Snapshots and Reset
ShellPod lets you create snapshots of your container state and reset to a clean environment when needed. Think of snapshots as save points — capture your current state before a risky operation, and roll back if something goes wrong.
What are snapshots?
A snapshot captures the complete state of your ShellPod container at a point in time. This includes:
- All files on the filesystem (your code, configs, installed packages)
- System-level configurations
- Installed tools and their configurations
Snapshots do not capture running processes — if you restore a snapshot, you will need to restart any servers or background processes.
Creating a snapshot
From your ShellPod dashboard, click the Create Snapshot button on your session card. The snapshot process takes a few seconds depending on how much data is on your container.
Good times to create a snapshot:
- Before asking Claude Code to do a major refactoring
- After getting your environment set up perfectly (SSH keys, configs, packages)
- Before experimenting with a new approach you might want to undo
- At the end of a productive day, to have a known-good state to return to
Restoring a snapshot
If something goes wrong and you want to roll back, you can restore your most recent snapshot from the dashboard. This replaces your current container state with the snapshot state.
Important: Restoring a snapshot is destructive — any changes made after the snapshot was created will be lost. Make sure you have committed and pushed any code you want to keep before restoring.
Resetting to clean state
Sometimes you want to start completely fresh. The Reset button on your dashboard wipes your container and provisions a new one with the default ShellPod environment.
A reset gives you:
- A fresh Linux container with the default ShellPod configuration
- Pre-installed tools (Git, Node.js, Python, Claude Code)
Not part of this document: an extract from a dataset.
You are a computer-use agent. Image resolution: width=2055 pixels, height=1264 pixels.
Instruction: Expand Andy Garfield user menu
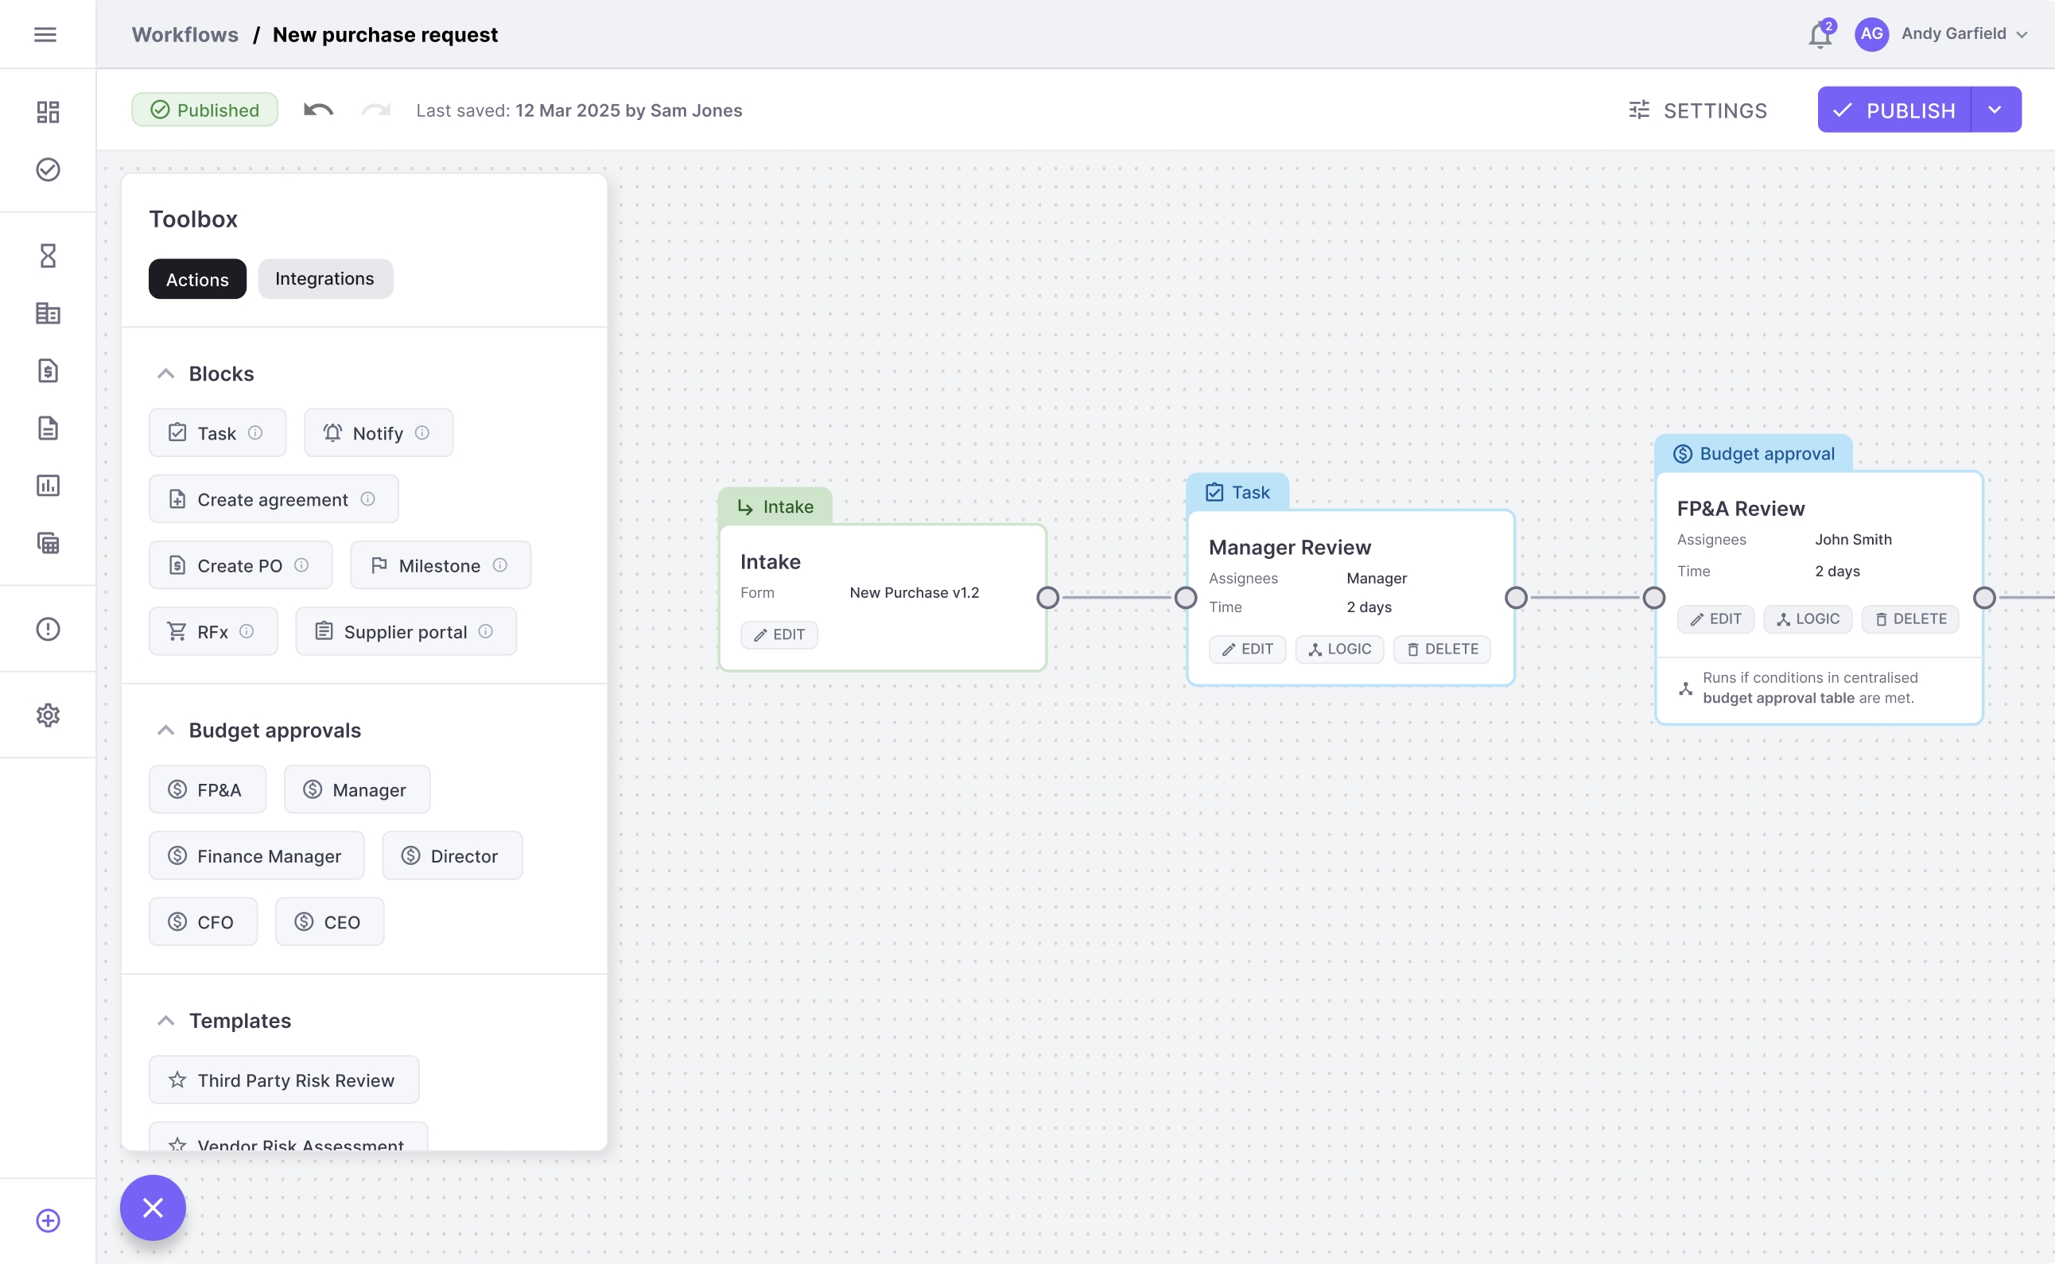point(2023,34)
- Default MCP server configuration (Context7)
- Clean home directory with no previous files
Warning: Reset is permanent. All files, SSH keys, git repos, and configurations will be deleted. Only use reset when you genuinely want a fresh start. Create a snapshot first if you might want to go back.
Snapshot workflow example
Here is a practical workflow using snapshots:
- You have been working on your project for a week. Everything is configured perfectly — SSH keys, git repos cloned, all dependencies installed, CLAUDE.md tuned.
- Create a snapshot from the dashboard. This captures your ideal environment state.
- You ask Claude Code to try a radical new architecture approach. It reorganizes your entire project.
- After reviewing, you decide the new approach does not work. Instead of manually undoing everything, restore your snapshot.
- You are back to your perfect environment state in seconds.
Best practices
- Snapshot after setup: Once you have your environment configured (SSH keys, git identity, CLAUDE.md, packages), create a "golden image" snapshot. This is your fallback if anything goes wrong.
- Snapshot before experiments: If Claude Code is about to try something aggressive, snapshot first. It is much faster than manually fixing a broken environment.
- Git is your friend: Snapshots are great for environment state, but for code changes,
git commitis still the best tool. Use both: git for code versioning, snapshots for environment versioning. - Push before reset: Before resetting, make sure all important code is pushed to a remote repository. The reset will delete everything on the container.
Limitations
- Currently, ShellPod keeps your most recent snapshot. Older snapshots are replaced when you create a new one.
- Snapshot creation briefly pauses your container (a few seconds).
- Running processes are not captured — after restoring, you need to restart dev servers, Claude Code sessions, etc.